» Selected excerpt:
○ ○ ○

Much of the Feb. 16 Idyllwild Water District (IWD) Board of Directors meeting was taken up with concerns of future supply and demand as both public members and directors debated over several issues.
Gene Schneider, an Idyllwild resident most of his life, expressed concern over the two housing projects before the Riverside County Planning Commission for approval — a 25-unit proposed motel or apartment complex, and a 12-unit hotel — both within IWD.
Schneider said Idyllwild is over-populated and he would like to see the people who can effect change show “restraint and respect for the environment … somehow, we need to contain this.”
“Right now, we have enough water for our customers,” said IWD President Charles Schelly.
Vice President Peter Szabadi told Schneider IWD is developing a new water shortage program.
Szabadi noted in Havener’s report what he called a “substantial increase” in the wastewater treatment plant’s (WWTP) flow. Havener reported an average of 0.093 million gallons per day (MGD) flow from July to December 2021 compared to 0.083 MGD flow from July 2020 to June 2021 (the figure drops to 0.081 MGD for July to December 2020, for a true comparison).
Havener argued that it’s not substantial. Szabadi asked, “Why is it up?” Havener responded that maybe more people are up here. He said it isn’t anything to get concerned about. “We’re not even at capacity.”

○ ○ ○

» Data supplied:

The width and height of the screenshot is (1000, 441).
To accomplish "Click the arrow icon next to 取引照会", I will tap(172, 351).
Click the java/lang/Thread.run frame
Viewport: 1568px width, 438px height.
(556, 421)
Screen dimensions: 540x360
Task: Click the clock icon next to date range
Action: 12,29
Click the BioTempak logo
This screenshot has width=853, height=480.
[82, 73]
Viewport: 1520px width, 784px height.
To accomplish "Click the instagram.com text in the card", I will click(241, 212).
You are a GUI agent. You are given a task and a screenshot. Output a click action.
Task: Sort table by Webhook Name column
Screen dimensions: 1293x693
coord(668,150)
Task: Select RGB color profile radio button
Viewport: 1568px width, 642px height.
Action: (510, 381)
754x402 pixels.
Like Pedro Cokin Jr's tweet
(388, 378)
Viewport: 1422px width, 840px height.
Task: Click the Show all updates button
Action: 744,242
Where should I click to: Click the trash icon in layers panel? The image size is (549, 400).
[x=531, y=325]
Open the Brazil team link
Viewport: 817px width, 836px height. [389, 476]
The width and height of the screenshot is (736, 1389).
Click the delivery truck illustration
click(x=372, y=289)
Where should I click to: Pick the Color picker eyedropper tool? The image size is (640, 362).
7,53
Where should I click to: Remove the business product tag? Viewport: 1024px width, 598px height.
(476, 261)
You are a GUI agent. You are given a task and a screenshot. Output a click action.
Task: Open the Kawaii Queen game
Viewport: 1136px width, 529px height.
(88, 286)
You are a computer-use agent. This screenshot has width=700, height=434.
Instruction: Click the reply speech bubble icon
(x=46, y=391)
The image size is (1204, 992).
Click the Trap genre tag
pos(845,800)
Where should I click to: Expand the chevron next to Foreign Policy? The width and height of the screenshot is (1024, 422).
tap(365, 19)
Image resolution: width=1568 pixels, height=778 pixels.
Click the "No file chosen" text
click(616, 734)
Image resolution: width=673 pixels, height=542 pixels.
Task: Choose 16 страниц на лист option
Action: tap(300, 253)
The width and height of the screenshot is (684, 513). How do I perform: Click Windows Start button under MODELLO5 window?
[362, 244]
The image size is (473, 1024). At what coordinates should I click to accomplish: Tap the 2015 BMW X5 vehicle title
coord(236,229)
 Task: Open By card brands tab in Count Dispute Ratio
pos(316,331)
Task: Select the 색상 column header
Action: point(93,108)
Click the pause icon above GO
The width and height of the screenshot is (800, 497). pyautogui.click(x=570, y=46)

○ ○ ○

» Study questions:
1. Using the Idyllwild Water District meeting report, answer these:
(a) How many units are in the proposed hotel?
(b) Who is the IWD President?
(c) What was the average wastewater treatment plant flow from July to December 2021?
2. Reproduce the passage of the Idyllwild Water District meeting report between "Gene Schneider, an" and "both within IWD.", inclusive.

» Activity answers:
1.
(a) 12 units
(b) Charles Schelly
(c) 0.093 million gallons per day (MGD)

2.
Gene Schneider, an Idyllwild resident most of his life, expressed concern over the two housing projects before the Riverside County Planning Commission for approval — a 25-unit proposed motel or apartment complex, and a 12-unit hotel — both within IWD.